Do you bring it up with your doctor at your next checkup or just chalk
it up to memory glitches that will probably go away after a while? If
you choose the latter route, you're not alone. A recent study in the journal
Preventing Chronic Disease found that with people 45 and older, only one in four brought up their
concerns about their memory with a physician.
"This is a troubling finding for a couple of reasons," says
Henry Kaw, Jr., MD, a board-certified family medicine physician at
St. Jude Medical Center. "First, early intervention with memory disorders such as dementia
or Alzheimer's disease is important, not just in terms of treatment
but also in making decisions, such as with financial matters or long-term
care, before the brain disorder progresses too far. Also, memory loss
may be a symptom of a different problem, such as stress, depression, infection
or thyroid disorder. In those situations, early diagnosis and treatment
can also be beneficial for treatment."
This reluctance to discuss memory problems with a doctor may stem from
fear. "A diagnosis of Alzheimer's or dementia is scary,"
Dr. Kaw says. "Some people simply may not want to face it, so they
just don't talk about it." The study also found that as people
aged, they were less likely to discuss dementia with their doctors.

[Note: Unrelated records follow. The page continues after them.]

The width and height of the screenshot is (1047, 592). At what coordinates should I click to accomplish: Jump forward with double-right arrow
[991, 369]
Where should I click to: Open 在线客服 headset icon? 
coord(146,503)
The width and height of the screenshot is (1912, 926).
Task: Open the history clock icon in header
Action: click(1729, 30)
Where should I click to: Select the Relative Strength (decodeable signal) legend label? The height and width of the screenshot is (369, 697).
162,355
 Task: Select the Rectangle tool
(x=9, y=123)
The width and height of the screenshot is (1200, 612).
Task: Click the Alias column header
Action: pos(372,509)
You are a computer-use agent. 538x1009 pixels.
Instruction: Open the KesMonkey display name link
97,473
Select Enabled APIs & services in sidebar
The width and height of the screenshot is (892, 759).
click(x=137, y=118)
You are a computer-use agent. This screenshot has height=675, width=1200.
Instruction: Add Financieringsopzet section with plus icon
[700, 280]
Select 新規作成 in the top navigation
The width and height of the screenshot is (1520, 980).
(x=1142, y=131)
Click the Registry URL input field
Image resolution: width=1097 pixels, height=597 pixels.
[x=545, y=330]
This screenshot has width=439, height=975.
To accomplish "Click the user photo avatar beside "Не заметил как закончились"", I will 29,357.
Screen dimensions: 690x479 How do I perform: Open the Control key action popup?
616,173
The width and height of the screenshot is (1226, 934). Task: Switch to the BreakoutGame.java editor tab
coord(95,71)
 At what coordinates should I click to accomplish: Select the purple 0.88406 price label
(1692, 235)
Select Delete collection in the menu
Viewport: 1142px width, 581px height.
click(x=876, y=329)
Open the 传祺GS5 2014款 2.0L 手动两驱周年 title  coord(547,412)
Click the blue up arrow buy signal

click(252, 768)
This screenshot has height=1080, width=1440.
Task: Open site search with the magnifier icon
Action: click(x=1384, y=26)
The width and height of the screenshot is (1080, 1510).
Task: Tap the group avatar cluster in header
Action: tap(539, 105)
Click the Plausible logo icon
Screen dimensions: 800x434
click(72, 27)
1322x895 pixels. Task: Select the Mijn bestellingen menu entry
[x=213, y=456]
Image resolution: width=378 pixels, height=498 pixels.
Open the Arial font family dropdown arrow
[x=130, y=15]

But when it comes to diagnosing memory loss, "it's better to know
than not know," Dr. Kaw says. "You should feel free to discuss
these issues with your doctor no matter how small, but especially if you
are forgetting how to do daily tasks, the memory loss occurs frequently
or you are forgetting important things, such as conversations or names
of people close to you. Also, you should talk with your doctor if the
problems are getting worse, not better."
Dr. Kaw also advises that you go into the appointment prepared to talk
about your memory issues. "If it's your first visit with the
doctor, bring a history of your major medical conditions, a list of medications
you take, and any family history of memory disorders. You'll also
want to specifically describe the occurrences of memory loss; write it
all down if necessary. The doctor usually can't offer an immediate
diagnosis because she'll want to do testing, but it's a good first
step in taking care of your brain and how it functions."